Defining array extents

using size_type = ...;
size_type n = ...;
using ArrayExtents = ...;
ArrayExtents n = ...;

Defining the memory layout

-

using Mapping = ...;
Mapping m(n, ...);

A collection of n things in memory

std::vector<ParticleCpp> view(n);
auto view = llama::allocView(m);
llama::View<ArrayExtents, ParticleRec, ...> view;

Useful for static array dimensions.

Values and references

Construct

Native C++

LLAMA

LLAMA (alternative)

wrong

Declare single local record

ParticleCpp p;
llama::One<ParticleRec> p
ParticleCpp p;

Or any type layout compatible type supporting the tuple interface.

ParticleRec p;

ParticleRec is an empty struct (a type list)!

Copy memory -> local

p = view[i];
p = view[i];
p = view[i];

Assigns field by field using tuple interface.

Copy local -> memory

view[i] = p;
view[i] = p;
view[i] = p;

Assigns field by field using tuple interface.

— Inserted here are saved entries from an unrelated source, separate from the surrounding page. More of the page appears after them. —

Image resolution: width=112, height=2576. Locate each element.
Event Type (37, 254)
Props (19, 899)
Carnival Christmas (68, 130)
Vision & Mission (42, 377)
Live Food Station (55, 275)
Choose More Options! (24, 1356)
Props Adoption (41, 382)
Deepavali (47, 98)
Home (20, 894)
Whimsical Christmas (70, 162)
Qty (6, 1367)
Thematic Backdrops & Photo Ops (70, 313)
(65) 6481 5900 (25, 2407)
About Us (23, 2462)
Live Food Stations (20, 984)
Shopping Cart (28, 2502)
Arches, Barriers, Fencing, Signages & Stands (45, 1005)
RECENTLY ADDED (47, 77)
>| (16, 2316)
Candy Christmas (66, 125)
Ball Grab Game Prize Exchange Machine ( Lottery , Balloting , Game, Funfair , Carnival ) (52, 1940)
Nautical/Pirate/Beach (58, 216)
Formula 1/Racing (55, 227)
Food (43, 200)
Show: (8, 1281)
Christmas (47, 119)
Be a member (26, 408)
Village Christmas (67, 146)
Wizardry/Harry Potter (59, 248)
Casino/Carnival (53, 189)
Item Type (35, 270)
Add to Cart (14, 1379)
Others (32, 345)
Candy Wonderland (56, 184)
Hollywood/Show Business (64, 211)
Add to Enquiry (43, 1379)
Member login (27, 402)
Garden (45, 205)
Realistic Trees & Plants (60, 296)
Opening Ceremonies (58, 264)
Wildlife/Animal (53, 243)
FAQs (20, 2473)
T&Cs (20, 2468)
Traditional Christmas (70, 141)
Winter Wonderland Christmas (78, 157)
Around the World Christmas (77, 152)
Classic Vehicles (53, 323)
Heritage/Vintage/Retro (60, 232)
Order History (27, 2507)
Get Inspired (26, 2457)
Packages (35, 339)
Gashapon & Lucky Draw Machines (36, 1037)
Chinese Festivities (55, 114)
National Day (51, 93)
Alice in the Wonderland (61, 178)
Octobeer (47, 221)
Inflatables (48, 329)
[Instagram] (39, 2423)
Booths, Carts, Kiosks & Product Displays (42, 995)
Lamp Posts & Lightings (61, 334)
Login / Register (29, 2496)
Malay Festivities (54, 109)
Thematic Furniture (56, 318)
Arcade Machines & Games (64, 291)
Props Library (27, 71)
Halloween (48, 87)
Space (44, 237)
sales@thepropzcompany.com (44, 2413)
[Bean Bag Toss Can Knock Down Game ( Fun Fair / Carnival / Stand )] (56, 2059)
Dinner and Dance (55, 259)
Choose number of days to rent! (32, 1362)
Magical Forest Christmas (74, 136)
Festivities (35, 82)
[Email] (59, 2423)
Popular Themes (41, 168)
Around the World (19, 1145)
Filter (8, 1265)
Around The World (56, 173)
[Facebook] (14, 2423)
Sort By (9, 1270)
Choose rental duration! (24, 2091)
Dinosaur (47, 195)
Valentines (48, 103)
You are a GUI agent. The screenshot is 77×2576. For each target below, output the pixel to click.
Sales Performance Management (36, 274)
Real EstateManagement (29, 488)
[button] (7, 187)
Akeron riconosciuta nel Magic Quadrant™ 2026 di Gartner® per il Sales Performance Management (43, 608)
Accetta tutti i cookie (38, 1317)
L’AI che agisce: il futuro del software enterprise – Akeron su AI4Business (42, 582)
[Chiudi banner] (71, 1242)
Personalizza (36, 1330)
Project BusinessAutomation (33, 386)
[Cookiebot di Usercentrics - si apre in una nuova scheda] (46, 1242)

Copy a single record from memory to local

ParticleCpp p = view[i];
llama::One<ParticleRec> p = view[i];
ParticleCpp p = view[i];

Assigns field by field using tuple interface

auto p = view[i];

p is a reference, not a copy!

Create a reference to a single record in memory

ParticleCpp& p = view[i];
auto p = view[i];
// decltype(p) == llama::RecordRef<...>
auto&& p = view[i];
auto& p = view[i];

Compilation error!

Copy a single sub-record from memory to local

VecCpp v = view[i].pos;
llama::One<VecRec> v = view[i](Pos{});
VecRec v = view[i](Pos{});

Assigns field by field using tuple interface.

auto v = view[i](Pos{});

v is a reference, not a copy!

Create a reference to a single sub-record in memory

VecCpp& v = view[i].pos;
auto v = view[i](Pos{});
// decltype(v) == llama::RecordRef<...>
auto&& v = view[i](Pos{});
auto& p = view[i](Pos{});

Compilation error!

Copy a single record leaf field from memory to local

float y = view[i].pos.y;
float y = view[i](Pos{}, Y{});
float y = view[i](Pos{})(Y{});

Create a reference to a single leaf field in memory

float& y = view[i].pos.y;
float& y = view[i](Pos{});
auto&& y = view[i](Pos{});
auto y = view[i](Pos{});

y is a copy (of type float), not a reference!

Create a copy of a single local record

auto p2 = p;
auto p2 = p;

Create a reference to a single local record

auto& r = p;
auto r = p();

Access with an empty tag list.

Notice that the use of auto to declare a local copy of a value read through a reference, e.g. auto pos = view[i].pos; // copy, does not work as expected in LLAMA. LLAMA makes extensive use of proxy reference types (including llama::RecordRef), where a reference is sometimes represented as a value and sometimes as a real C++ reference. The only consistent way to deal with this duality in LLAMA is the use a forwarding reference auto&& when we want to have a reference (native or proxy) into a LLAMA data structure, and to use a concrete type when we want to make a copy.